Fort Lafayette or, Love and Secession eBook

This eBook from the Gutenberg Project consists of approximately 193 pages of information about Fort Lafayette or, Love and Secession.

“I see a great deal of bunting in the streets, and hear any quantity of declamation at your popular gatherings.  But as I journeyed northward from New Orleans, I saw the same in the South—­perhaps more of it.”

“And could not distinguish between the frenzy of treason and the enthusiasm of patriotism?”

“Not at all; except that treason seemed more earnest and unanimous.”

“You have seen with the eyes of an Englishman—­of one hostile to our institutions.”

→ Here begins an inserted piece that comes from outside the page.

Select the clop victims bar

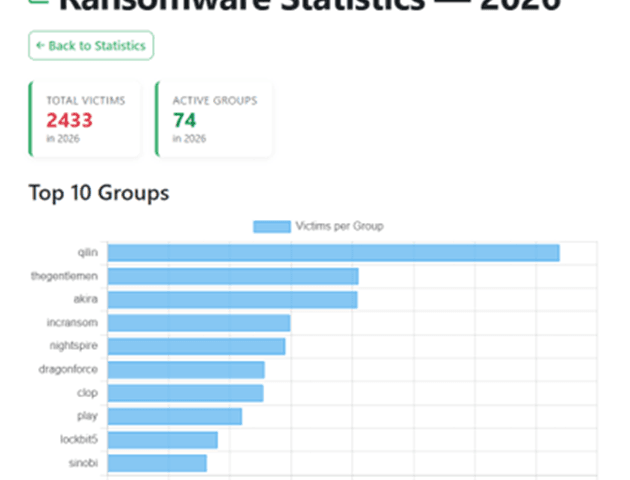click(185, 393)
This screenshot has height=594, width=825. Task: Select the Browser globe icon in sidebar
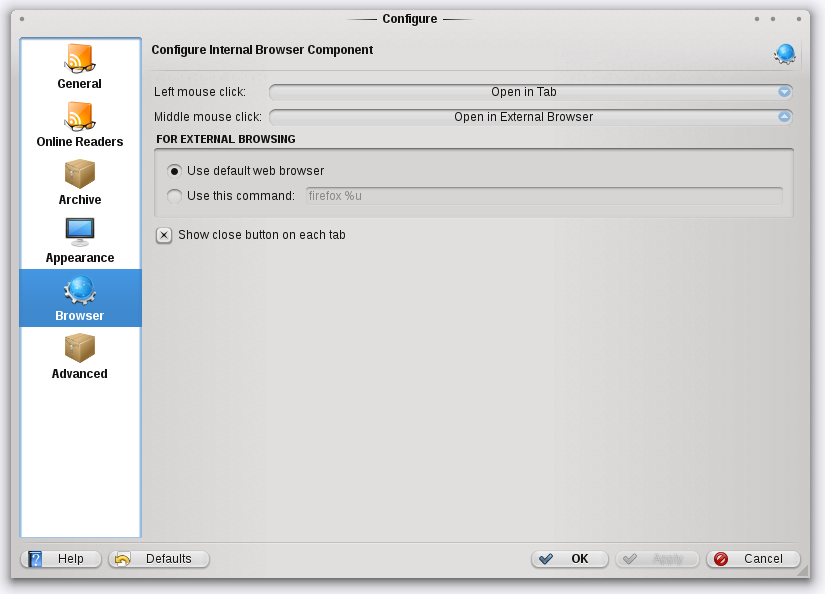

“Oh, no; as a man of the world, a traveller, without prejudice or passion, receiving impressions and noting them.  I like your country; I like your people.  I have observed foibles in the North and in the South, but there is an under-current of strong feeling and good sense which I have noted and admired.  I think your quarrel is one of foibles—­one conceived in the spirit of petulance, and about to be prosecuted in the spirit of exaltation.  I believe the professed mutual hatred of the sections to be superficial, and that it could be cancelled.  It is fostered by the bitterness of fanatics, assisted by a very natural disinclination on the part of the masses to yield a disputed point.  If hostilities should cease to-morrow, you would be better friends than ever.”

“But the principle, sir!  The right of the thing, and the wrong of the thing!  Can we parley with traitors?  Can we negotiate with armed rebellion?  Is it not our paramount duty to set at rest forever the doctrine of secession?”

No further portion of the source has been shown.